[Stated problem]:
Return this listing as a JSON list of strings with one string per line, skipping blank lines. Leave the pictures out of the output.

[Supplied information]:
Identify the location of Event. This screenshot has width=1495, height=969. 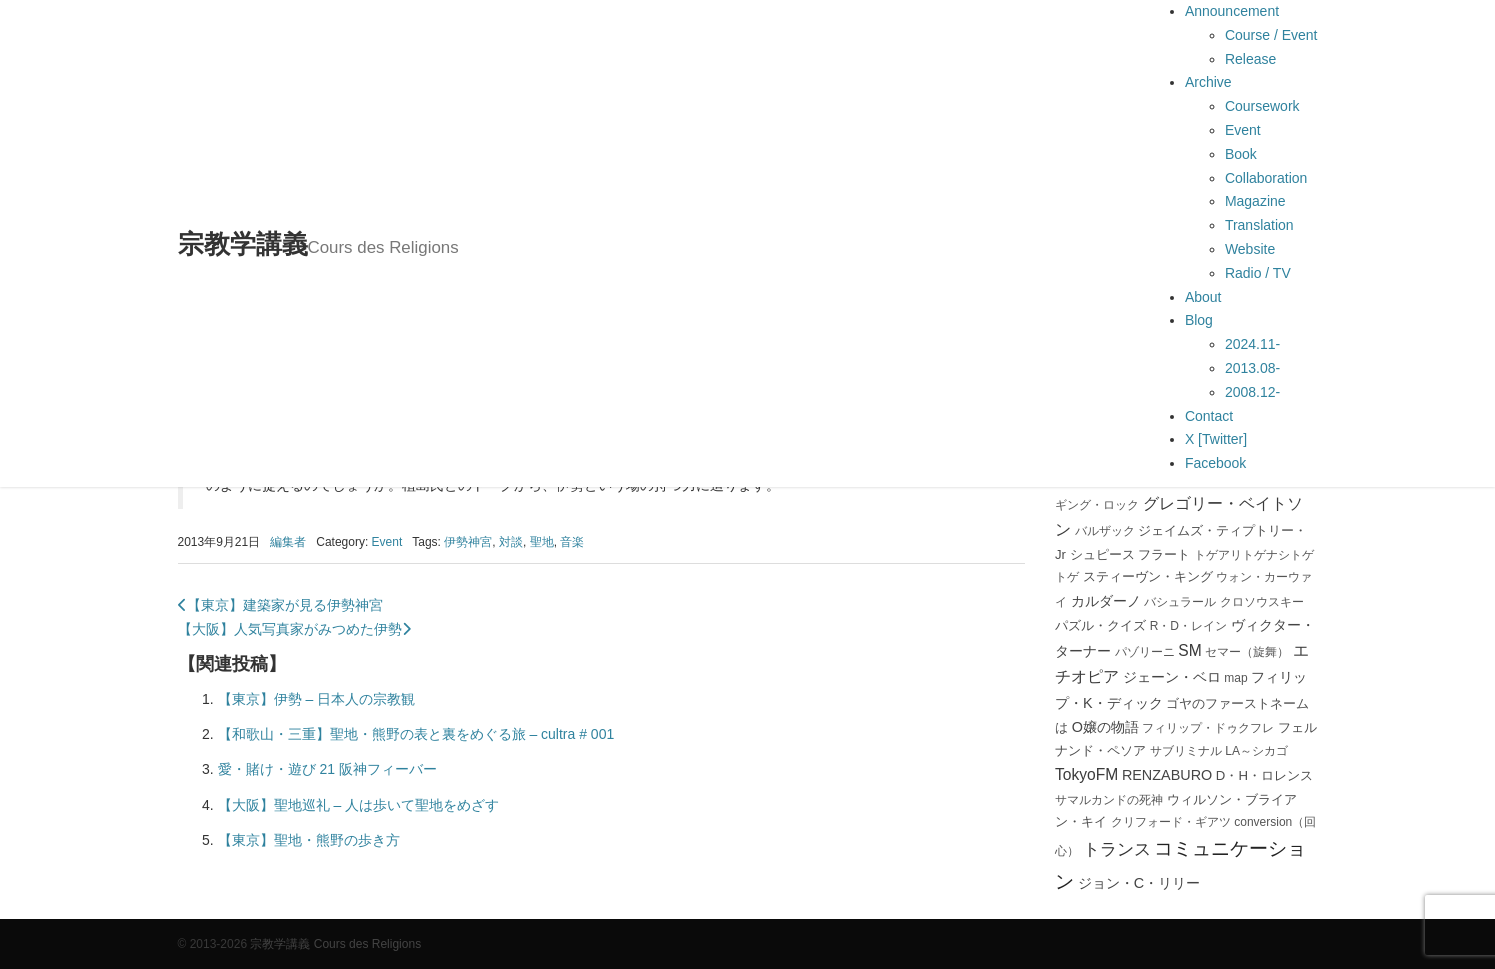
(1243, 130).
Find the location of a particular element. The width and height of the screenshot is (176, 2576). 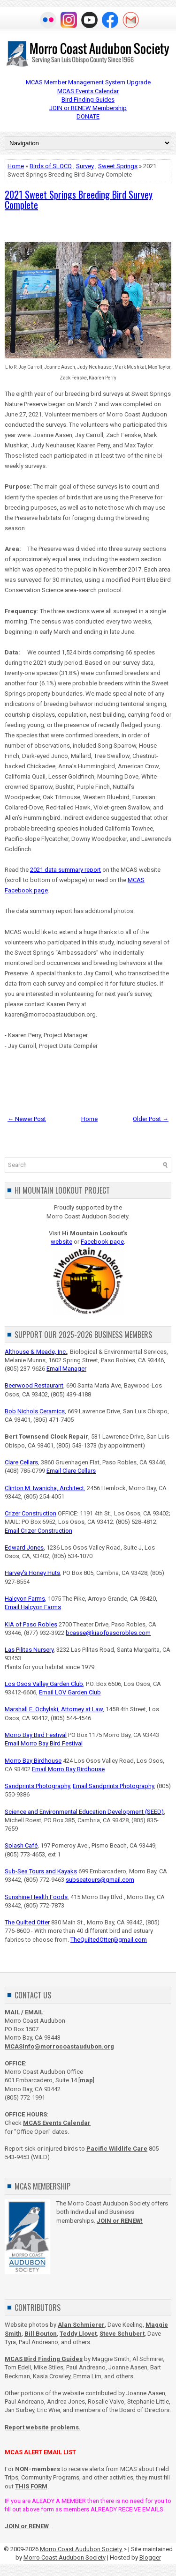

Pacific Wildlife Care is located at coordinates (116, 2148).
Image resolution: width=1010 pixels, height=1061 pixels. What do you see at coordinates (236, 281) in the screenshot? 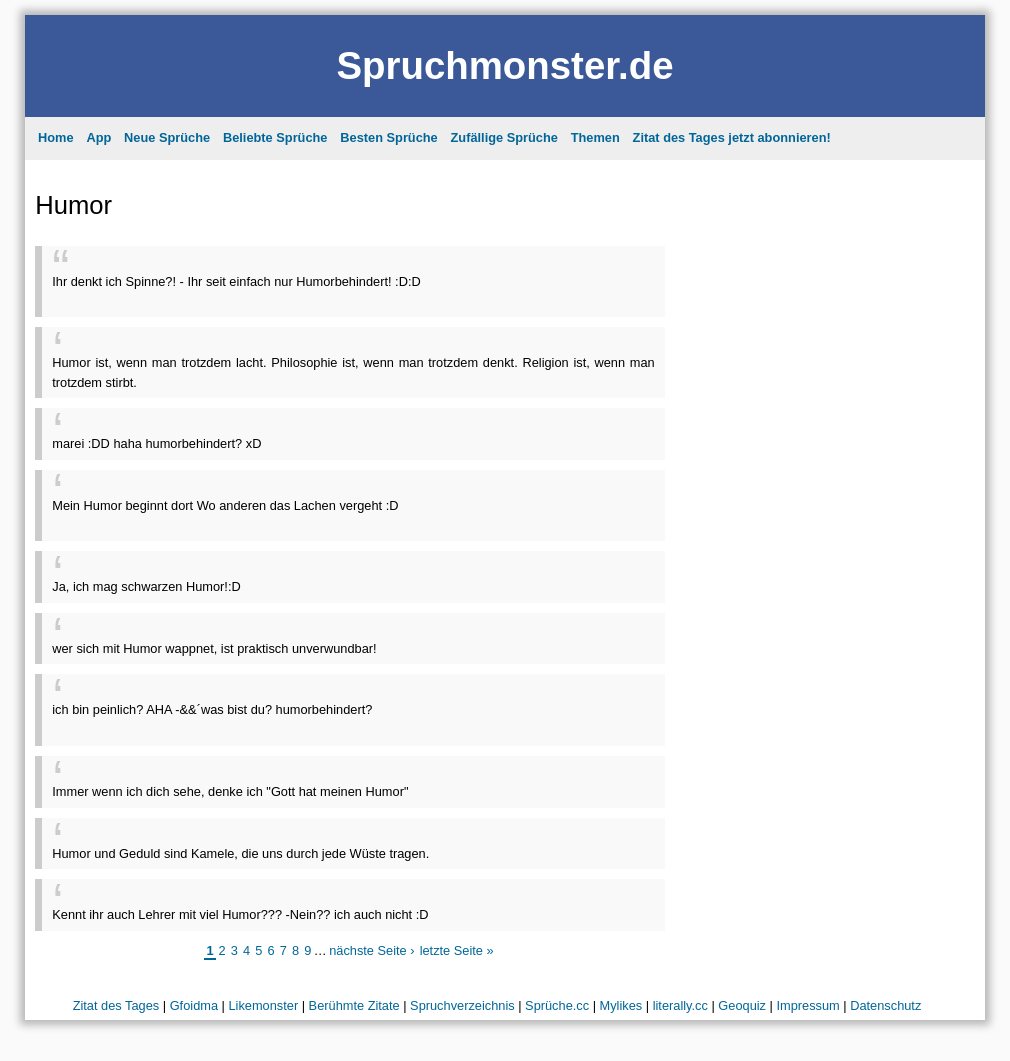
I see `Ihr denkt ich Spinne?! - Ihr seit einfach nur Humorbehindert! :D:D` at bounding box center [236, 281].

[Task result]:
[
  "Identify the location of Event. This screenshot has width=1495, height=969. ",
  "(1243, 130).",
  "Find the location of a particular element. The width and height of the screenshot is (176, 2576). ",
  "Pacific Wildlife Care is located at coordinates (116, 2148).",
  "Image resolution: width=1010 pixels, height=1061 pixels. What do you see at coordinates (236, 281) in the screenshot? ",
  "I see `Ihr denkt ich Spinne?! - Ihr seit einfach nur Humorbehindert! :D:D` at bounding box center [236, 281]."
]